A study published in Harm Reduction Journal (here) concludes that there is “an untapped interest in the use of substitutes to reduce the harmfulness of smoking…The greater the range of products on offer, the more smokers are likely to try a product to quit.”
The study’s lead author is Ron Borland at Australia’s VicHealth Center for Tobacco Control. His coauthors are from the University of Nottingham in the UK, and Roswell Park Cancer Institute in Buffalo, New York.
Thirty-four smokers in the UK and 31 in Australia were recruited; each received a variety of smoke-free substitutes for “short term use (less than 1 week).” In the UK, 15 smokers preferred nicotine lozenges, 9 preferred Oliver Twist (here), one liked both products and 8 liked neither. Smokers in Australia were sent more products, and 17 tried all of them. Six favored Oliver Twist, 5 liked nicotine lozenges, 2 preferred Swedish snus (here) and one favored Stonewall/Ariva dissolvables (here); three smokers didn’t like any of the smoke-free alternatives.
Borland and colleagues reported that there was “considerable interest in using [pharmaceutical nicotine and smokeless tobacco] as a means of quitting smoking or as a long-term substitute for smoking.” They added that “the greater range of options provided, the more likely we are to find one that will be acceptable to any given smoker, thus increasing the potential pool of those who might be helped” and they advocated sampling to get “the participant to choose the product they wanted to use longer term” as a “sensible and viable approach for encouraging more than minimal use of substitute products.”
The authors reasonably write that smokers should try a variety of smoke-free substitutes, but they add an unrealistic caveat -- “we should not allow for-profit companies to directly market them to consumers, rather they should be available from a not-for-profit source.”
Borland and colleagues conclude that “…many smokers are interested in reducing the harmfulness of their smoking behaviour.

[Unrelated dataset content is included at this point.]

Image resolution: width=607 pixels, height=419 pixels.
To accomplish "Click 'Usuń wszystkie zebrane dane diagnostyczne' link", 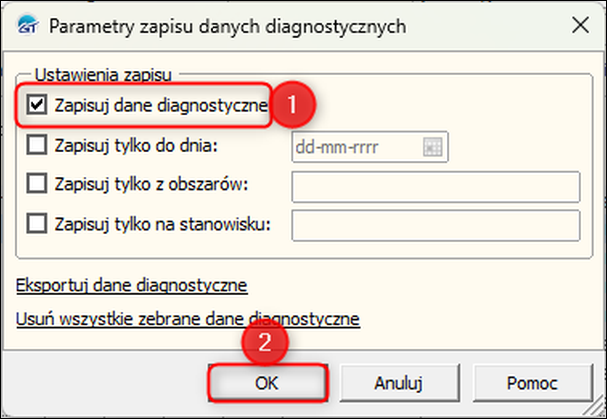I will [188, 319].
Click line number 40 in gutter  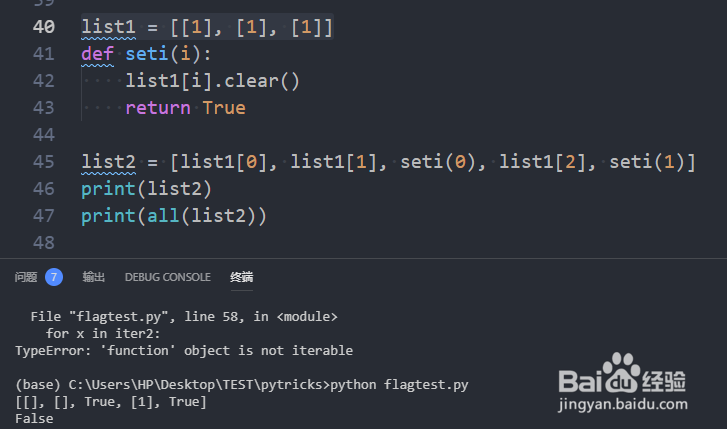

Smokers deserve to know what the differential risks of potential alternatives are, and to be supported to make the choices that are in their long-term best interests, which is to quit nicotine altogether, but failing that use the least harmful form of nicotine they find acceptable.”
Many smokers are interested in harm reduction, but too many are dying every year – 15,000 in Australia, 80,000 in the UK and 400,000 in the US – because they don’t have truthful information about vastly safer cigarette alternatives.